May 27, Colombo (LNW): Sri Lanka’s tea smallholders, responsible for over 75 per cent of the country’s tea production, have voiced serious concerns about the government’s decision to raise the minimum daily wage without securing additional revenue streams or consulting the industry.
The wage increase disproportionately impacts small and medium estate owners, Ushan Samarasinghe, Founding General Secretary of the Medium Scale Tea Estate Owners Association, warned.
Samarasinghe told Daily Mirror that there is necessity for the government to identify new markets to generate the additional revenue needed to support the wage increase.
Without this, many tea estate owners might be compelled to switch to other crops, a trend already observed among numerous estate owners, he added.
Smallholders, still recovering from crises such as the agrochemical ban, are struggling to afford fertilisers.
Samarasinghe pointed out the bureaucratic hurdles in obtaining subsidised fertiliser, suggesting that the wage hike could exacerbate these challenges.
The proposed new living wage of Rs.1700, a 70 per cent increase from the current Rs.1000, comprises a Rs.1350 daily wage (inclusive of the daily budgetary relief allowance and applicable for EPF and ETF payments) and a Rs.350 daily special allowance.
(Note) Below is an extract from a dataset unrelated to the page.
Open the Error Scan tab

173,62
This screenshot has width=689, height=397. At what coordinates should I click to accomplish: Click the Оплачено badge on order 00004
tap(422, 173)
Additionally, Rs.80 is proposed for each kilogramme over a specified rate.
However, Samarasinghe argued that maintaining a minimum green leaf price of Rs.300 per kilo is necessary to support the wage hike.
He highlighted the difficulty of achieving this due to fluctuations in tea auction prices, suggesting the government should establish a floor rate at auctions.
He also expressed concerns about the timing of the wage hike announcement, coinciding with the election cycle.
Samarasinghe emphasised that while they do not oppose wage increases, they believe it should be linked to productivity, proposing that a percentage of green leaf prices be allocated to workers based on productivity.
Currently, the green leaf count in Sri Lanka is significantly lower than in other tea-growing nations like Kenya.
In a letter dated 14 May to President Ranil Wickremesinghe, the Estate Owners Association (TEOA), representing leading tea entrepreneurs from the Sri Lanka National Institute of Plantation Management, presented a comprehensive proposal to integrate and empower the tea industry and its workers.
The proposal includes initiatives for the Integration and Marketing of High Polyphenol Tea Products and a Tea Technologist Project for Worker Empowerment.
The TEOA suggested launching a specialised Tea Technologist Project to enhance the skills and expertise of tea workers, thereby improving their contribution to the production process.
This initiative aims to ensure fair wages, improve living standards, and offer career advancement opportunities, enhancing the socio-economic well-being of tea workers and fostering a culture of dignity and respect within the industry.
Additionally, the TEOA urged the government to ensure a US$5 floor price per kilogram for manufactured tea to facilitate the wage increase.